Włosowa aktualizacja: Włosy po 2,5 roku intensywnej pielęgnacji!


Zdjęcie z lewej zostało zrobione w lipcu 2011, kiedy zaczynałam prowadzić bloga i miałam najgorsze włosy w całym moim życiu :P Były niebywale sztywne i suche, czego na zdjęciu AŻ tak nie widać, ale ogólnie pamiętam, że była tragedia. Kilka miesięcy później się zreflektowałam i zaczęłam olejować włosy, co zresztą robię do dnia dzisiejszego. Niestety obecnie nie mam tyle czasu i zabieg olejowania wykonuję jakoś raz na tydzień, a moje włosy to lubią i mogłabym to robić częściej.

Zdjęcie z prawej zostało zrobione kilka dni temu do dyplomu. Nie podcinałam włosów chyba jakieś 8 miesięcy temu i muszę to niedługo uczynić, ponieważ końcówki nie są w rewelacyjnym stanie, zatem zamierzam się ich pozbyć. Przez całe te 2 lata nie chodziłam do fryzjera często, tylko wtedy, kiedy uznawałam, że przyda się to moim włosom. Zazwyczaj podcinam ok. 5cm włosów - akurat jeśli o to chodzi, to nie żałuję i niepłaczę nad każdym centymetrem. Moje włosy były tak mocno zniszczone, że przyzwyczaiłam się, że muszę podcinać ich sporo.

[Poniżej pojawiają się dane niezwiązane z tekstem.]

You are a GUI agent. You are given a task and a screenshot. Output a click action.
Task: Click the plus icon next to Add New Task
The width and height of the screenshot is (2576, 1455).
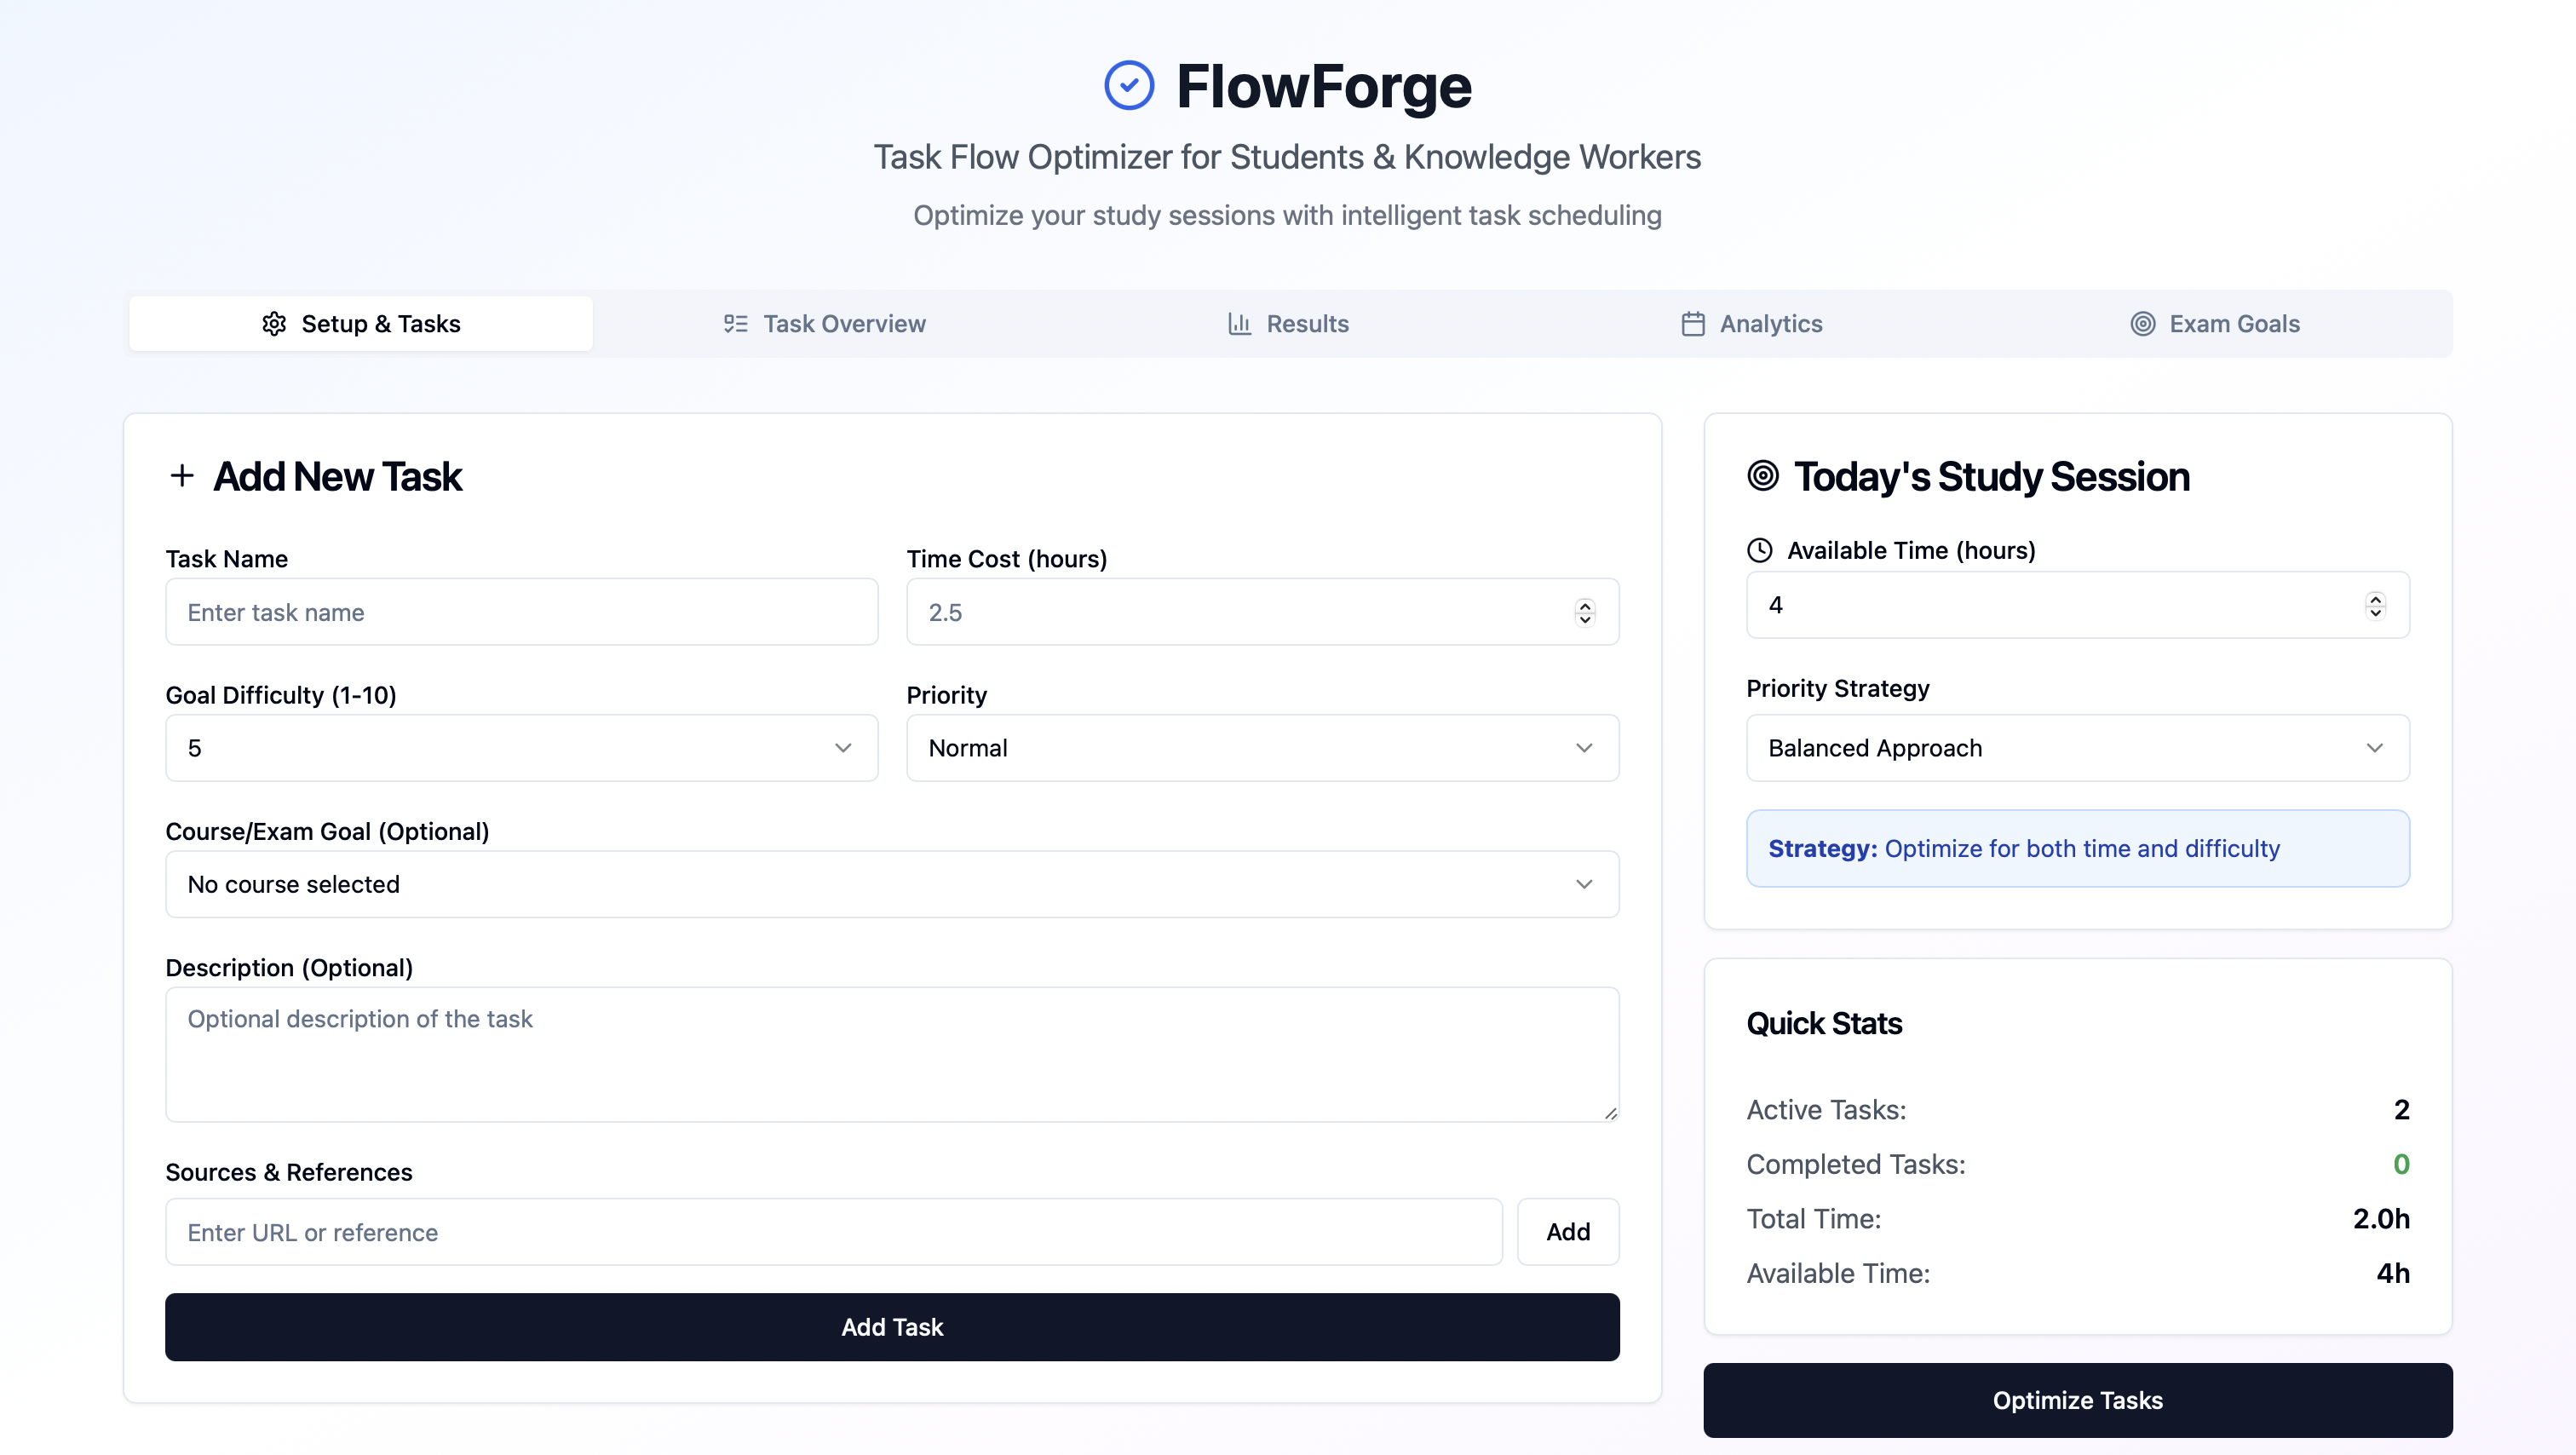[182, 476]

Obecnie końcówki ma raczej przesuszone niż rozdwojone, bo nie rozdwajają mi się jakoś mocno.


Nie walczę też o duży przyrost - czasami stosuję wcierki, ale nie robię tego fanatycznie. I tak widzę, że moje włosy wyglądają coraz lepiej i - jak widać - są coraz dłuższe. Mój cel to linia talii, raczej nie chcę dłuższych. Obecnie nawet nie mierzyłam swoich włosów - do mojego celu brakuje mi jeszcze około roku zapuszczania, czyli mniej więcej 15cm. Jak oceniacie moją przemianę?